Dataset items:
***
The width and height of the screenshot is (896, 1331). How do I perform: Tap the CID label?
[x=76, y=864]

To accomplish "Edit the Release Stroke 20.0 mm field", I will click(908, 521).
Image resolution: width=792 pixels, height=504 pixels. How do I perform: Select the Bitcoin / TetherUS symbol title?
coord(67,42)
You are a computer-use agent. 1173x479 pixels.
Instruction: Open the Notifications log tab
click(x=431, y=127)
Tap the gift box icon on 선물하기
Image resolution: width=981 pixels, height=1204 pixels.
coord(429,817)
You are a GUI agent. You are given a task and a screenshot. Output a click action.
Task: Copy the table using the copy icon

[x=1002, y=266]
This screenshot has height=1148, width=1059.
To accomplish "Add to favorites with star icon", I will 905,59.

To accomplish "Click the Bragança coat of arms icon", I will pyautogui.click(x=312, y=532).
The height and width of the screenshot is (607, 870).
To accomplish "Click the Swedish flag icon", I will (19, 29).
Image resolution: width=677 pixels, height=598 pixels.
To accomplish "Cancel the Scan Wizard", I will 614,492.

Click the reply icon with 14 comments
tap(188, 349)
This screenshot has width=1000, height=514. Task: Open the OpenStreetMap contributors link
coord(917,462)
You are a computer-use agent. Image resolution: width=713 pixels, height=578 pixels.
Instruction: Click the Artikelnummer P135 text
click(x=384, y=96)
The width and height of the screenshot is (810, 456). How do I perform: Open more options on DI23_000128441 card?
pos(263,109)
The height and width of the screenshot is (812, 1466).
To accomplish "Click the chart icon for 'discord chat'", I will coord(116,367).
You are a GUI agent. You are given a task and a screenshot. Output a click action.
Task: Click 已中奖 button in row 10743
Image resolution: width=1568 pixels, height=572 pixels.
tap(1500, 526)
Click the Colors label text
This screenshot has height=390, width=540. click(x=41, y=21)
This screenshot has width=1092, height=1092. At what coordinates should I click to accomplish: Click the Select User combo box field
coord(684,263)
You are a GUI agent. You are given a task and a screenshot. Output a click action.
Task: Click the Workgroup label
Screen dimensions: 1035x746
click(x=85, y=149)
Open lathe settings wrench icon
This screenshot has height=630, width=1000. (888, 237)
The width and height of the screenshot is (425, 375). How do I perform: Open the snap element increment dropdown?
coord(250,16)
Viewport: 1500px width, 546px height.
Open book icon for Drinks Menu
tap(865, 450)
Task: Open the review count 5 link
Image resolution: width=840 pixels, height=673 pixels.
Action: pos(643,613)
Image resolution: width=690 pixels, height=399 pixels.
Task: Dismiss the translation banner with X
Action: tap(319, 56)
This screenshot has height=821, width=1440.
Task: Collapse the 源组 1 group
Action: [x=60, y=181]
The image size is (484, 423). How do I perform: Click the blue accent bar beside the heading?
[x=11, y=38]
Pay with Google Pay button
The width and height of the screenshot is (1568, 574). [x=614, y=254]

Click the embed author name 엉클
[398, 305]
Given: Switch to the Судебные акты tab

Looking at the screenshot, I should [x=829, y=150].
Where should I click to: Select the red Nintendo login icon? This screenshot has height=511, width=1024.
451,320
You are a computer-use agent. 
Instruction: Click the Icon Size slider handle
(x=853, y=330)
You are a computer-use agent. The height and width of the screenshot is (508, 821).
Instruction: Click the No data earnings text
***
Could you retype all of the entries exactly, leaving none out?

REPLY TO THE TASK:
The width and height of the screenshot is (896, 1331). How do I perform: Tap the CID label?
[x=76, y=864]

To accomplish "Edit the Release Stroke 20.0 mm field", I will click(908, 521).
Image resolution: width=792 pixels, height=504 pixels. How do I perform: Select the Bitcoin / TetherUS symbol title?
coord(67,42)
You are a computer-use agent. 1173x479 pixels.
Instruction: Open the Notifications log tab
click(x=431, y=127)
Tap the gift box icon on 선물하기
Image resolution: width=981 pixels, height=1204 pixels.
coord(429,817)
You are a GUI agent. You are given a task and a screenshot. Output a click action.
Task: Copy the table using the copy icon

[x=1002, y=266]
This screenshot has height=1148, width=1059.
To accomplish "Add to favorites with star icon", I will 905,59.

To accomplish "Click the Bragança coat of arms icon", I will pyautogui.click(x=312, y=532).
The height and width of the screenshot is (607, 870).
To accomplish "Click the Swedish flag icon", I will (19, 29).
Image resolution: width=677 pixels, height=598 pixels.
To accomplish "Cancel the Scan Wizard", I will 614,492.

Click the reply icon with 14 comments
tap(188, 349)
This screenshot has width=1000, height=514. Task: Open the OpenStreetMap contributors link
coord(917,462)
You are a computer-use agent. Image resolution: width=713 pixels, height=578 pixels.
Instruction: Click the Artikelnummer P135 text
click(x=384, y=96)
The width and height of the screenshot is (810, 456). How do I perform: Open more options on DI23_000128441 card?
pos(263,109)
The height and width of the screenshot is (812, 1466).
To accomplish "Click the chart icon for 'discord chat'", I will coord(116,367).
You are a GUI agent. You are given a task and a screenshot. Output a click action.
Task: Click 已中奖 button in row 10743
Image resolution: width=1568 pixels, height=572 pixels.
tap(1500, 526)
Click the Colors label text
This screenshot has height=390, width=540. click(x=41, y=21)
This screenshot has width=1092, height=1092. At what coordinates should I click to accomplish: Click the Select User combo box field
coord(684,263)
You are a GUI agent. You are given a task and a screenshot. Output a click action.
Task: Click the Workgroup label
Screen dimensions: 1035x746
click(x=85, y=149)
Open lathe settings wrench icon
This screenshot has height=630, width=1000. (888, 237)
The width and height of the screenshot is (425, 375). How do I perform: Open the snap element increment dropdown?
coord(250,16)
Viewport: 1500px width, 546px height.
Open book icon for Drinks Menu
tap(865, 450)
Task: Open the review count 5 link
Image resolution: width=840 pixels, height=673 pixels.
Action: pos(643,613)
Image resolution: width=690 pixels, height=399 pixels.
Task: Dismiss the translation banner with X
Action: tap(319, 56)
This screenshot has height=821, width=1440.
Task: Collapse the 源组 1 group
Action: [x=60, y=181]
The image size is (484, 423). How do I perform: Click the blue accent bar beside the heading?
[x=11, y=38]
Pay with Google Pay button
The width and height of the screenshot is (1568, 574). [x=614, y=254]

Click the embed author name 엉클
[398, 305]
Given: Switch to the Судебные акты tab

Looking at the screenshot, I should [x=829, y=150].
Where should I click to: Select the red Nintendo login icon? This screenshot has height=511, width=1024.
451,320
You are a computer-use agent. 
Instruction: Click the Icon Size slider handle
(x=853, y=330)
You are a computer-use agent. The height and width of the screenshot is (508, 821).
Instruction: Click the No data earnings text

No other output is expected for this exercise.